顧問税理士や監査法人に遠慮をしていれば、目的は達成できません。マネジメントのリズムを外部ブレーンの為に犠牲にする事は本末転倒です。社会医療法人といえども、経営の安定が約束されているわけではない為です。

具体的な決算スケジュールと今後の展望
話を戻して、弊社の決算の標準的なスケジュールです。
3月末までに退職給付引当金、賞与引当金は監査法人が確認。
4月10日までに棚卸しが現場から提出。
4月20日前後に3月の試算表の完成。
4月末までに税務申告が完成し、開示書類も完成。
5月10日までに定期報告書類が完成
上記のスケジュールで進める為には、監査法人の期末監査で修正が必要なことがないような事前にスケジュール調整と対応がもちろん必要です。

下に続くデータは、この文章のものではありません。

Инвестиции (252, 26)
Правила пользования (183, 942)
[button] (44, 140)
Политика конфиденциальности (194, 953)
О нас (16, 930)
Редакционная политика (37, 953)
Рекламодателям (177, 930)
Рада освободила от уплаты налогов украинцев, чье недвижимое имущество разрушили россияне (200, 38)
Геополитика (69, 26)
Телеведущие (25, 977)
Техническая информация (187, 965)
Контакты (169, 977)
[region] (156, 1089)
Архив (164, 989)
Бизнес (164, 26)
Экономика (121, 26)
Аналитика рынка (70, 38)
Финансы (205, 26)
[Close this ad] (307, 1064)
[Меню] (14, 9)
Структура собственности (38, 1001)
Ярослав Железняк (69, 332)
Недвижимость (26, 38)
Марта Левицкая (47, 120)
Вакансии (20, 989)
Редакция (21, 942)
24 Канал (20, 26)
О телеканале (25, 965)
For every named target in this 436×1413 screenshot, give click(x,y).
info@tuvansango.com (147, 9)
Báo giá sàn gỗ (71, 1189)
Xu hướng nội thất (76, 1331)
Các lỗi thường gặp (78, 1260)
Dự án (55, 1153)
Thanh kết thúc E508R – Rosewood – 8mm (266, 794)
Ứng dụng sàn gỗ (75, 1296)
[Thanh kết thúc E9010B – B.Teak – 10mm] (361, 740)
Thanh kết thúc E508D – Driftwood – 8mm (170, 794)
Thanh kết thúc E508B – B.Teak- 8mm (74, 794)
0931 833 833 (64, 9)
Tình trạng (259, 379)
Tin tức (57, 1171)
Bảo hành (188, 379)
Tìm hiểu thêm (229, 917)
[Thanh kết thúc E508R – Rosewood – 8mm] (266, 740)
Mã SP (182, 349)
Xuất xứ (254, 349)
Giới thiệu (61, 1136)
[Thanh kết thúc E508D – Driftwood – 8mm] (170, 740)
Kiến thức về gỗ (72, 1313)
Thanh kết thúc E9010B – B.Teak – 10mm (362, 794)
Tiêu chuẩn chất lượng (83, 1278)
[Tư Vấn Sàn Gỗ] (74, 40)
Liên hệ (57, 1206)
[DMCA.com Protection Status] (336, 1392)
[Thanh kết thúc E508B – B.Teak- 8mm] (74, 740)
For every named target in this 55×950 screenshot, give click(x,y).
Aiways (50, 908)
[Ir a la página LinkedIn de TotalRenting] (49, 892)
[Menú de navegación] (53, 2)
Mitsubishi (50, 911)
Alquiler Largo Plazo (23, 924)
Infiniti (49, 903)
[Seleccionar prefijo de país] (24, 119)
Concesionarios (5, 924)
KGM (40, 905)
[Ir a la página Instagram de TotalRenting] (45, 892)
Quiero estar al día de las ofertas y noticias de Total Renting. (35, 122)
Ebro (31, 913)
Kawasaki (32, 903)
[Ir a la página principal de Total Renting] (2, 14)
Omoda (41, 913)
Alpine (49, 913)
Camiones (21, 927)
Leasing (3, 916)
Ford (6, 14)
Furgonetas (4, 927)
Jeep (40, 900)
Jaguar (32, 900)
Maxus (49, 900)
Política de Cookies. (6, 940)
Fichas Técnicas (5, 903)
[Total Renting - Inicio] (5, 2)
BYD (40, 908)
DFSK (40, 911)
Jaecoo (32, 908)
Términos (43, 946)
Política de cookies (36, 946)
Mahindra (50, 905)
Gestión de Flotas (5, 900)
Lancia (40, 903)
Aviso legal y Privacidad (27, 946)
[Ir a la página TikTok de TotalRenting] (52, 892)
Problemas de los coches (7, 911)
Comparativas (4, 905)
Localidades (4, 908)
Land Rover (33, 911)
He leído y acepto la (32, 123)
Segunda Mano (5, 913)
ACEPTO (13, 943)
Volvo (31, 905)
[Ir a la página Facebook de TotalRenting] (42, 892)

上記スケジュールを実践する為の仕組みは、個別に連絡をいただければ貴法人の状況に応じた仕組みのご提案をさせていただきます。また、体制整備には数年を要することもありますが、ステップアップしながら現状よりもトータルコストを抑えながら、仕組みの整備を行う事が弊社は基本方針としています。大手会計事務所は経理や財務部門の実務の業務量の多さを本質的に理解していないことが多い為、業務パフォーマンスやコストパフォーマンスを考慮せずに会計事務所にとって都合の良い会計ソフトを選定している事がしばしばです。医療機関が何を実現したいのかを今一度明確にし、会計ソフトや会計事務所を選択する時代になっています。
決算を早期化できれば見直す時間もある為、結果的にミスの防止にもつながります。会計事務所や監査法人のスケジュールに引きずられる事なく、経理・財務部門が主体的にスケジュールをたてる事で決算の一連の仕事を前倒しに進める事で、仕事のリズムが安定し、働くスタッフのモチベーションも大きく変化し、離職防止にもつながります。